On 1 January 1862, the regiment was reorganized and became a heavy artillery regiment. As artillery units required more men, fifty additional soldiers were added to each company and two additional ones were formed. They served in several military garrisons around Washington, including forts Woodbury, Tillinghast, Craig, Albany, and DeKalb.

Early skirmishes

On 26 August 1862, the regiment was sent to the front, and was present at the Second Battle of Bull Run, though it did not participate. During the Union retreat from the battlefield, Confederate cavalry overtook the 1st Massachusetts, capturing the surgical staff, the wagoners, and others. The doctors were quickly released, while the others were later paroled.[1]

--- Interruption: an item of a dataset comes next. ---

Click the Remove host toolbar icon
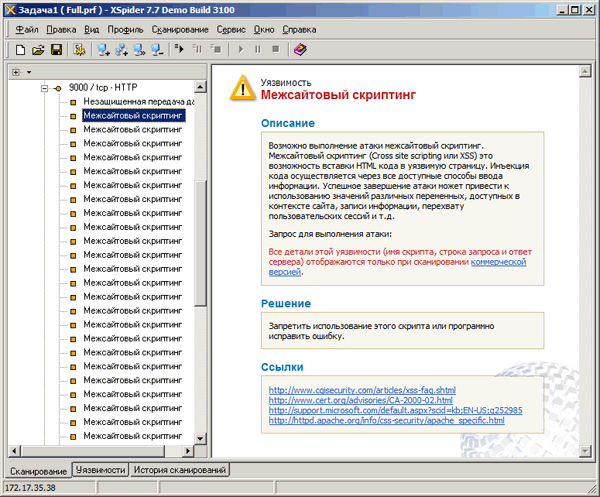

A battalion of two companies were detached (two more joined a month or two later) on 27 September 1862 and sent to Maryland Heights, where they were to serve until December 1863. When the Union army abandoned its position at Winchester, VA in June 1863, Company I stayed behind to destroy the guns and ammunition, and 44 men were captured on 10 June. At this time, Company H was covering the army’s retreat from Harpers Ferry.[2]

First engagement

On 17 May 1864, many heavy artillery regiments filled in as infantry units and joined the Army of the Potomac as part of Grant’s 1864 campaign. In their first real engagement as a regiment, they engaged Ewell’s Division at Harris Farm, on the Fredericksburg Road near Spotsylvania, VA on 19 May 1864. In this battle, they lost 55 killed, 312 wounded, and 27 missing.[3] In reserve during the Battle of North Anna on 23–26 May 1864, losing only 1 killed, they moved on to Cold Harbor, losing two members during the trench warfare there from 4–12 June.

Siege of Petersburg

The regiment took part in the assault on Petersburg on the 16 June 1864, and lost 25 killed and 132 wounded. They remained as part of the siege of the city until April 1865. During this time, they were also involved in the Battle of Globe Tavern (or the 2nd Battle of Weldon Railroad), when 185 men were captured when a Confederate offensive flanked the division, and the Battle of Hatcher’s Run.

Lee’s surrender

Following Lee’s surrender in April 1865, the 1st Massachusetts Heavy Artillery returned to Washington, DC and stationed the forts until they were mustered out in August. They returned to Boston on the 20th, and were encamped at Gallop’s Island until the 25th, when they were paid and discharged.


Through its four years of service, the regiment had a total of 2552 soldiers in its ranks, consisting of 24 field officers and staff, 111 line officers, and 2417 enlisted men.[2]


A total of 486 officers and men were lost, 215 of them killed or died of wounds, 115 died by disease or accident, 156 died as prisoners, and four dead listed as MIA.